▸ Task 1
Answer these questions using the notice on the Fordice decision:
(a) What effective date does the notice give?
(b) In which part of the Code of Federal Regulations did the Department of Education promulgate its Title VI regulations?
(c) In what year was Brown v. Board of Education of Topeka decided?

Notice of Application of Supreme Court Decision

SUMMARY: In United States v. Fordice, U.S. , 112 S. Ct. 2727 (1992), the Supreme Court held that States that operated de jure segregated higher education systems have an affirmative duty under the Equal Protection Clause of the Fourteenth Amendment to the Constitution and Title VI of the Civil Rights Act of 1964 to dismantle those systems and their vestiges. This notice is published in response to a number of questions the Department has received concerning the effect of this decision.

EFFECTIVE DATE: January 28, 1994.

FOR FURTHER INFORMATION CONTACT:

Jeanette J. Lim, U.S. Department of Education, 400 Maryland Avenue, SW., room 5036 Switzer Building, Washington, DC 20202-1174.

Telephone: (202) 205-8635. Individuals who use a telecommunications device for the deaf (TDD) may call the TDD number at (202) 205-9683 or 1-800-421-3481.

SUPPLEMENTARY INFORMATION: Title VI of the Civil Rights Act of 1964 (Title VI), 42 U.S.C. 2000d et seq., prohibits discrimination on the basis of race, color, or national origin in any program or activity receiving Federal financial assistance. The Department of Education (Department) has promulgated regulations in 34 CFR part 100 to effectuate the provisions of title VI with regard to programs and activities receiving funding from the Department. Title VI also guides the Department's enforcement policies regarding State higher education systems that were previously determined to be segregated pursuant to State law. This notice outlines the procedures and analysis that the Office for Civil Rights (OCR) of the Department of Education will follow when investigating States with a history of de jure segregated systems of higher education.

This notice is published in response to a number of questions the Department has received concerning the effect of the Supreme Court's decision inUnited States v. Fordice, U.S. , 112 S. Ct. 2727 (1992), on the Department's enforcement policies under Title VI regarding State higher education systems that were segregated pursuant to State law.

In Fordice, the Supreme Court held that States that operated de jure segregated higher education systems have an affirmative duty under the Equal Protection Clause of the Fourteenth Amendment to the Constitution and Title VI to dismantle those systems and their vestiges. The Court, while acknowledging the differences between public higher education systems and elementary or secondary school systems, based this holding on the precedent established in its 1954 decision in Brown v. Board of Education of Topeka and its progeny in elementary and secondary school desegregation cases. 112 S. Ct. at 2736.

▸ Data listing
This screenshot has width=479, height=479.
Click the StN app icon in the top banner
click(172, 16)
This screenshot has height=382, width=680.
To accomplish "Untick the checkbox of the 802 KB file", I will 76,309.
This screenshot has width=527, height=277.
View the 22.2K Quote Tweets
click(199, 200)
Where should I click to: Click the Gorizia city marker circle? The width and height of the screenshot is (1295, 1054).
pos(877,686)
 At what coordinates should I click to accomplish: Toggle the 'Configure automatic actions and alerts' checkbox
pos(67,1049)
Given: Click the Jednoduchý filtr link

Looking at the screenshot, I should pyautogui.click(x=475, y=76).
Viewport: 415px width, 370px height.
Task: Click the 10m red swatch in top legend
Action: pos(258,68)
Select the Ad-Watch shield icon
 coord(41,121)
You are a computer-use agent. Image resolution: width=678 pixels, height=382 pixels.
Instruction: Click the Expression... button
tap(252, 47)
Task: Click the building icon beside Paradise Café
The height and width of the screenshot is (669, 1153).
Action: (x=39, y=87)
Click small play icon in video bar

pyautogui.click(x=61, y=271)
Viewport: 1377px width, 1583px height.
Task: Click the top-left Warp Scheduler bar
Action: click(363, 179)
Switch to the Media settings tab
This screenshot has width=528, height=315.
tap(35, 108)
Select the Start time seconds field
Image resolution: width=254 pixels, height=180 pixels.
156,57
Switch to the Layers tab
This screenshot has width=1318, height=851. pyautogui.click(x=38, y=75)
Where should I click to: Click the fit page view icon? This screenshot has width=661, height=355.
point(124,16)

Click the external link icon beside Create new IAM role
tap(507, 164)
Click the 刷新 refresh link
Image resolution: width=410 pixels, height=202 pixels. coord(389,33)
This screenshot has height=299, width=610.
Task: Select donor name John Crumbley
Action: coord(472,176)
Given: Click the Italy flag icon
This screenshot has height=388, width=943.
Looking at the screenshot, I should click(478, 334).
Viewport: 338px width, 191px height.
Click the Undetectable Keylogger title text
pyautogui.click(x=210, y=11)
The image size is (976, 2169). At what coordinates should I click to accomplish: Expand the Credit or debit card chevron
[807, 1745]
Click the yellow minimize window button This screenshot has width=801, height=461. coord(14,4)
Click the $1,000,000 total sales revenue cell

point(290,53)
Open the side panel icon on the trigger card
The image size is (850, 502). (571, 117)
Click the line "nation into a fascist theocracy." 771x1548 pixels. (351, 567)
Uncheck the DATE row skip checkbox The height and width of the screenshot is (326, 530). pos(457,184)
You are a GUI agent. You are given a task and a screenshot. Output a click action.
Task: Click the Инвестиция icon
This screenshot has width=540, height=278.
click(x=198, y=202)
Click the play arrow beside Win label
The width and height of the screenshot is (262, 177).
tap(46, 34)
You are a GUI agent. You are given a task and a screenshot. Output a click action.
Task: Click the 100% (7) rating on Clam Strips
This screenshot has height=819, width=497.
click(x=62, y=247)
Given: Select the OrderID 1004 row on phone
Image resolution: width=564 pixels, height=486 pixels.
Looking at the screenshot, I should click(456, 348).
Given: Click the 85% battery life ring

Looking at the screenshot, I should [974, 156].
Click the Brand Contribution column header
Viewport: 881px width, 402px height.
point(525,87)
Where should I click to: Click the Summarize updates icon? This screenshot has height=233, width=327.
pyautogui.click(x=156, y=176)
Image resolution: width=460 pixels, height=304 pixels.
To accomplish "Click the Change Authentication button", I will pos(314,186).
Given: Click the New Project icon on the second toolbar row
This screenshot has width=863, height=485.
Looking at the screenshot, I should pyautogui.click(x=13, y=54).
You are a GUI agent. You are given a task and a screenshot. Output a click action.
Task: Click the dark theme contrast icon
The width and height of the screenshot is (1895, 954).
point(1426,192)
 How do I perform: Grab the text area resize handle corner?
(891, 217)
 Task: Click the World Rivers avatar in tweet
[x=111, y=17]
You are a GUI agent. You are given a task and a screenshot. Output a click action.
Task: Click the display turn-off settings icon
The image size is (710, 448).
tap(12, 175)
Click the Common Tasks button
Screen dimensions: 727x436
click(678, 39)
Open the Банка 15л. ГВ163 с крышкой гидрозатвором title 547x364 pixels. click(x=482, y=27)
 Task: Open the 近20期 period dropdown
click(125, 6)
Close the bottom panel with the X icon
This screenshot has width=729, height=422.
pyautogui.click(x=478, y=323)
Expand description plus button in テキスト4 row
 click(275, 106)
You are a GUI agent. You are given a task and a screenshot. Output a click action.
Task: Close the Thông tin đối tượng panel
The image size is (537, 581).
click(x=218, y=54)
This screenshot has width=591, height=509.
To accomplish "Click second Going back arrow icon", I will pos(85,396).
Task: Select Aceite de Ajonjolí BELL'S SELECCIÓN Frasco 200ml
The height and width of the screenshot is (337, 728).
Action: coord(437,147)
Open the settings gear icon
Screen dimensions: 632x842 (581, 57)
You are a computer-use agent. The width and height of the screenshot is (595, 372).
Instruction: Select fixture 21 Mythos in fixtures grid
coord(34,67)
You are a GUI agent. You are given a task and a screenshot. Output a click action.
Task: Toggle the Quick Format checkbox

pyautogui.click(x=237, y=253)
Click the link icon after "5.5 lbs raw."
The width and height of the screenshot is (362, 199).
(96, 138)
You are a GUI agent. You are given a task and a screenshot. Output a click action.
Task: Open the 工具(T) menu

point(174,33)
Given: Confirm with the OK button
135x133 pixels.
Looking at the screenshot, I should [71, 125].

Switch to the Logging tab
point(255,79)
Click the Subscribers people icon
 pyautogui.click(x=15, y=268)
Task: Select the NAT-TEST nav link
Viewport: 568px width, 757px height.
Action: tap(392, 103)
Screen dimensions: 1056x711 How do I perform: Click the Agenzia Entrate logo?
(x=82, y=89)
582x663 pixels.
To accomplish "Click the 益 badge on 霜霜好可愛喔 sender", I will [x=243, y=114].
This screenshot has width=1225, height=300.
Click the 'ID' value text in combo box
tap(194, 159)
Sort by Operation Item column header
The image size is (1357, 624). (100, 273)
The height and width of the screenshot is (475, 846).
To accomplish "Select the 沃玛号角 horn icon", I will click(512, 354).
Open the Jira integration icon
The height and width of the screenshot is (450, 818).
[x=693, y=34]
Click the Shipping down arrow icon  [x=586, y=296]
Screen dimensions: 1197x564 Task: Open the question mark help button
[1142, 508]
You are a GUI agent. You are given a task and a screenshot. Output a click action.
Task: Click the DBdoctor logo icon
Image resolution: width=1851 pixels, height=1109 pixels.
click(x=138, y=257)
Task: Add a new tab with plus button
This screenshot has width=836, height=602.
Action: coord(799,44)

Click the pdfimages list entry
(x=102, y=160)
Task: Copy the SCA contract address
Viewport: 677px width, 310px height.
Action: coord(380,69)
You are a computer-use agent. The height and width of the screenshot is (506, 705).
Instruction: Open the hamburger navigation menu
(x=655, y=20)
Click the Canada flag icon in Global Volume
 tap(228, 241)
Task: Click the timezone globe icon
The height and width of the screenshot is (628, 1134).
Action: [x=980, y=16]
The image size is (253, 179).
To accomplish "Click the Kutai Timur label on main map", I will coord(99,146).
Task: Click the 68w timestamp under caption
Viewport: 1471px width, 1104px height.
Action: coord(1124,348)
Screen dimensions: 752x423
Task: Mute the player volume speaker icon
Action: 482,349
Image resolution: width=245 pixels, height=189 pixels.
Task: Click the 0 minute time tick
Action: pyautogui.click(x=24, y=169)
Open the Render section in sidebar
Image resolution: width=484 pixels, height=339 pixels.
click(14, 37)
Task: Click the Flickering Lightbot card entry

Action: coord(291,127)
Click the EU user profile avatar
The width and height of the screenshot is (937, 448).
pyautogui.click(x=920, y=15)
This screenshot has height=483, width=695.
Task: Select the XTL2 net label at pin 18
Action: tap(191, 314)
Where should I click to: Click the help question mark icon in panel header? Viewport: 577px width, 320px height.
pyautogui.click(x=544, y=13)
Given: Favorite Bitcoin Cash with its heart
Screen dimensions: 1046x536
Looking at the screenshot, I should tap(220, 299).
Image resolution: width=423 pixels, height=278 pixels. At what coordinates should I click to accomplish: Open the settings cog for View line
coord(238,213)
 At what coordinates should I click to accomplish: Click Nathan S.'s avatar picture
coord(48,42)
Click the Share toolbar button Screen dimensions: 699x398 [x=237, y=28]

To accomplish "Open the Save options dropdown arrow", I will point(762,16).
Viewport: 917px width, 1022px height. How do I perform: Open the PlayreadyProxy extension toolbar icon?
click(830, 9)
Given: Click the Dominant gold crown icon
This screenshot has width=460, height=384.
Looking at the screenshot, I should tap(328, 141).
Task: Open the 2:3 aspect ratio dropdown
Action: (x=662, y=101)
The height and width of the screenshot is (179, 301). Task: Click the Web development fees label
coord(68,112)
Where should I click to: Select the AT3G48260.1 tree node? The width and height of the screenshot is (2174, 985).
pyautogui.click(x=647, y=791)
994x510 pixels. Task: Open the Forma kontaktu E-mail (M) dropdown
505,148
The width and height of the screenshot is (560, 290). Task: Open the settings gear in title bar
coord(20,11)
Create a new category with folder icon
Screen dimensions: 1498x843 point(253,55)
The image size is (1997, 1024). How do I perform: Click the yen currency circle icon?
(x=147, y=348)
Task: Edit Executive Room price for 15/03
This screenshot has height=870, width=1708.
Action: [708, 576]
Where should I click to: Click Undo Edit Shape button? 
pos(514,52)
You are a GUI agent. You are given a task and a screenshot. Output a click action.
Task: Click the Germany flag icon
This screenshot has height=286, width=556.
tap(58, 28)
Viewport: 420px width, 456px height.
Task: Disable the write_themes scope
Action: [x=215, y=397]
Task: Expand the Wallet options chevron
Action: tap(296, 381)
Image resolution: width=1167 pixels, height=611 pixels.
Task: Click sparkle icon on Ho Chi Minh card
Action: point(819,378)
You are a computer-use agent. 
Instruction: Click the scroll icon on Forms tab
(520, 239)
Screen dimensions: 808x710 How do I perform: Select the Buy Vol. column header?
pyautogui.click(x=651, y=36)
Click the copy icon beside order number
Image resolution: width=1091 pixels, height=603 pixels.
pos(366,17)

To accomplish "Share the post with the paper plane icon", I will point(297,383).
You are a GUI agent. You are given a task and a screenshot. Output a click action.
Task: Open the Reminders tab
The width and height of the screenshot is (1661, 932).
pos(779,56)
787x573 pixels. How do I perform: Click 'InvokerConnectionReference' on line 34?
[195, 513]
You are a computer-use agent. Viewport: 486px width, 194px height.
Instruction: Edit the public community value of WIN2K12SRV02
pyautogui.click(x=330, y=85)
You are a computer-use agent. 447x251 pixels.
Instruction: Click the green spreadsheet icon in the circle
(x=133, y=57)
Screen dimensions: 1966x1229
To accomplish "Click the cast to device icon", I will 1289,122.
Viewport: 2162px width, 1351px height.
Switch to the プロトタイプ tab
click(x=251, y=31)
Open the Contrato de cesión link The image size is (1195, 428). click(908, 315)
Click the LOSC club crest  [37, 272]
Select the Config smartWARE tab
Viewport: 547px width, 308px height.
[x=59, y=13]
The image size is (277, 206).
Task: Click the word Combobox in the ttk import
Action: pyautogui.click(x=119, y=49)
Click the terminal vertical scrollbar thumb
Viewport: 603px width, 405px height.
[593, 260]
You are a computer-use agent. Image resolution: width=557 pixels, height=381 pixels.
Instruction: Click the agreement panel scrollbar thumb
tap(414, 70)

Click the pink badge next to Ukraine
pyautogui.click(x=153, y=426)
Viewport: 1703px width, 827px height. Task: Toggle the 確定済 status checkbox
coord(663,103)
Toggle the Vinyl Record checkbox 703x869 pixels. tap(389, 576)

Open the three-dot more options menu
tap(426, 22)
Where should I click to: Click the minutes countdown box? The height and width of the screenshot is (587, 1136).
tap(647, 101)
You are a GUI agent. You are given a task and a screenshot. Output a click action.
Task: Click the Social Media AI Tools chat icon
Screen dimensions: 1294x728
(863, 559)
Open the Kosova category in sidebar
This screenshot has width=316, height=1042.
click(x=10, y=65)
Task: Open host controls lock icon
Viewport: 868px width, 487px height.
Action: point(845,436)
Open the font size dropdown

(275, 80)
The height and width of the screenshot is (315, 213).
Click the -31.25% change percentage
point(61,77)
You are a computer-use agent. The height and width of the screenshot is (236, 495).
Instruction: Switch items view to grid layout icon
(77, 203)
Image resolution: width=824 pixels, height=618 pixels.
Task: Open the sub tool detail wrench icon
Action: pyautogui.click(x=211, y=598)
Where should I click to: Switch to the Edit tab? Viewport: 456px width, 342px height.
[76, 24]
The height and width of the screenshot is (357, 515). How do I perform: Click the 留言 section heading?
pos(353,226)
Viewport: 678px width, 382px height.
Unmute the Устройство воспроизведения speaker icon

▸ Task 2
In the records, take the lines starting with the line that contains "At what coordinates should I click to accomplish: Click" and going on through the line that contains "pos(514,52)". Switch every "Where should I click to" in them to "Where do I click to", leave all else unchanged, and output only those lines.

▸ Task response 1
(a) January 28, 1994.
(b) 34 CFR part 100.
(c) 1954.

▸ Task response 2
 At what coordinates should I click to accomplish: Click Nathan S.'s avatar picture
coord(48,42)
Click the Share toolbar button Screen dimensions: 699x398 [x=237, y=28]

To accomplish "Open the Save options dropdown arrow", I will point(762,16).
Viewport: 917px width, 1022px height. How do I perform: Open the PlayreadyProxy extension toolbar icon?
click(830, 9)
Given: Click the Dominant gold crown icon
This screenshot has width=460, height=384.
Looking at the screenshot, I should tap(328, 141).
Task: Open the 2:3 aspect ratio dropdown
Action: (x=662, y=101)
The height and width of the screenshot is (179, 301). Task: Click the Web development fees label
coord(68,112)
Where do I click to: Select the AT3G48260.1 tree node? The width and height of the screenshot is (2174, 985).
pyautogui.click(x=647, y=791)
994x510 pixels. Task: Open the Forma kontaktu E-mail (M) dropdown
505,148
The width and height of the screenshot is (560, 290). Task: Open the settings gear in title bar
coord(20,11)
Create a new category with folder icon
Screen dimensions: 1498x843 point(253,55)
The image size is (1997, 1024). How do I perform: Click the yen currency circle icon?
(x=147, y=348)
Task: Edit Executive Room price for 15/03
This screenshot has height=870, width=1708.
Action: [708, 576]
Where do I click to: Click Undo Edit Shape button? 
pos(514,52)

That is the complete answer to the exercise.